New Year
This is the first of what will- with some compassionate allowances where they are required- become a daily blog or diary relating our life here at Steilston Old School; with a focus on the food we cook, eat, grow and forage here. The Old School is a former stone-built primary school building in South West Scotland with an acre and a half of garden where my wife S and I have lived for nearly one year. I have enjoyed the privilege of a very restorative Year Off in 2023; in which I focused on improving my health and settling into our new home. As the last peals of the Hogmany bells fade, my thoughts turn to Work; specifically how to make a sustainable and rewarding life here. Cooking is how I have always earned a living, the only marketable skill I possess. Like many chefs, twenty years in the world of restaurants left me overweight, underfed, flirting with alcoholism, and neglecting most of life’s most important things. For S and me, moving here was a way to reconnect with each other and start to take better care of ourselves. We must also find ways to earn money; and perhaps equally importantly we must earn a place in the community and a sense of belonging in the local area.

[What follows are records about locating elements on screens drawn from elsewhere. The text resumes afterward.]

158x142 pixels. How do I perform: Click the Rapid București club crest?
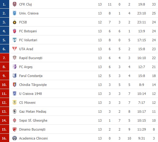tap(14, 58)
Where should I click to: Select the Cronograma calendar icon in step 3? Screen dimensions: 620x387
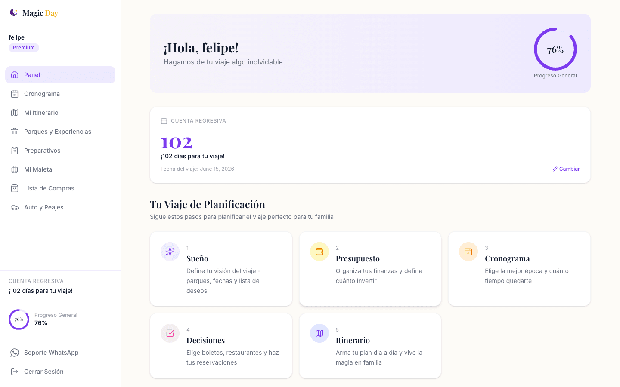[468, 252]
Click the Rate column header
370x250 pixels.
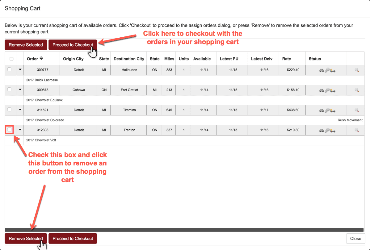[x=286, y=59]
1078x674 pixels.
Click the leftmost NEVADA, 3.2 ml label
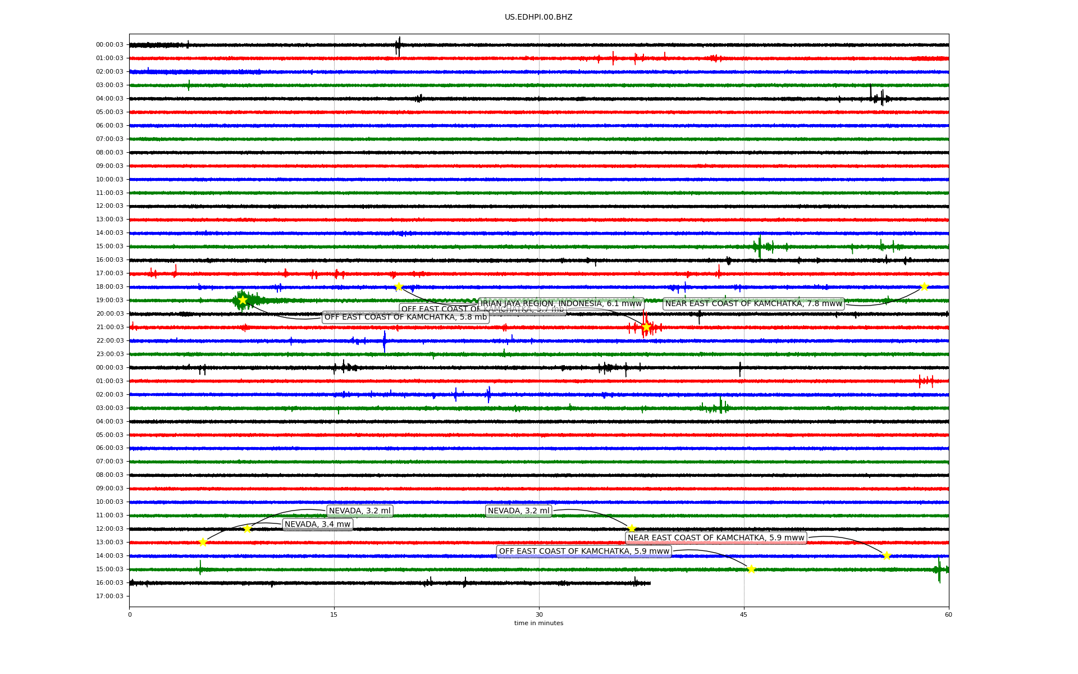pyautogui.click(x=359, y=511)
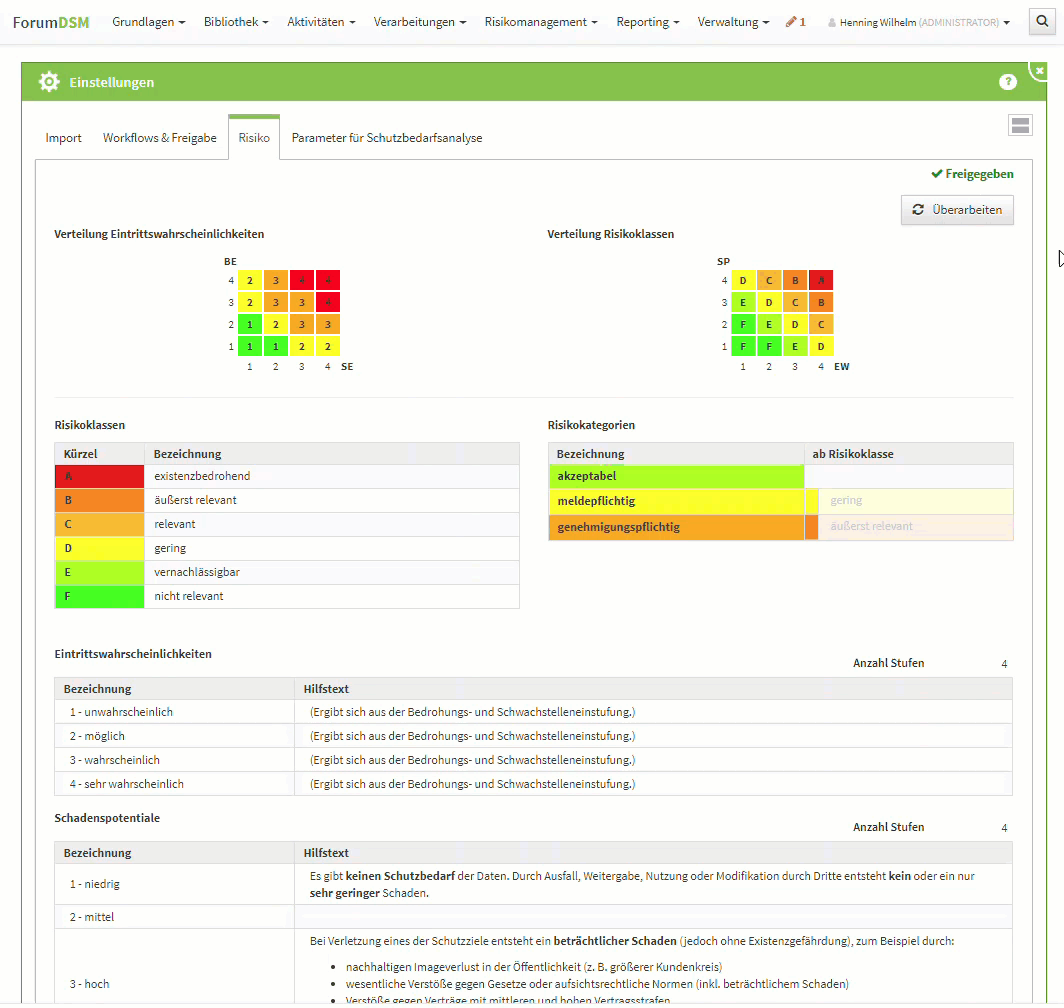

A dear old chef pal, B was down for New Years eve with his kind and lovely partner and their 3 year old boy. We laughed a lot and drank too much wine and reminisced a little about old kitchens and dining rooms where we have toiled and laughed before. We are all entering the second half of our lives now and even though we managed to complete a very energetic workout on the morning of New Years Day, the hangover hung around til bedtime. My friend is a co-director of a quite large bakery and has the ambition and disposition to expand it endlessly and successfully. I am much less driven and would perhaps take the rest of life in retirement if not for the nagging anxiety of not earning. As lovely as our visit with them was the quiet the house returns to when friends leave is always a particularly cozy blanket in which to wrap oneself. I have tidied the fridge and made a soup of all our feasting leftovers. Hummus and banana bread. In a few minutes I’ll go and boil rigatoni for the meatball sauce which is sitting in the bottom of the Aga. All things which requires no consultation of recipe books, that come together without thought in a practised domestic flow-state. I didn’t run today, or give the dog a very long walk, and I haven’t started the new workout regime or diet. Tonight I’m drinking the last bottle of red wine for a while and will later finish off all the holiday cheese in the quiet hours in front of the wood stove. Tomorrow the new year and its small ambitions can start in earnest.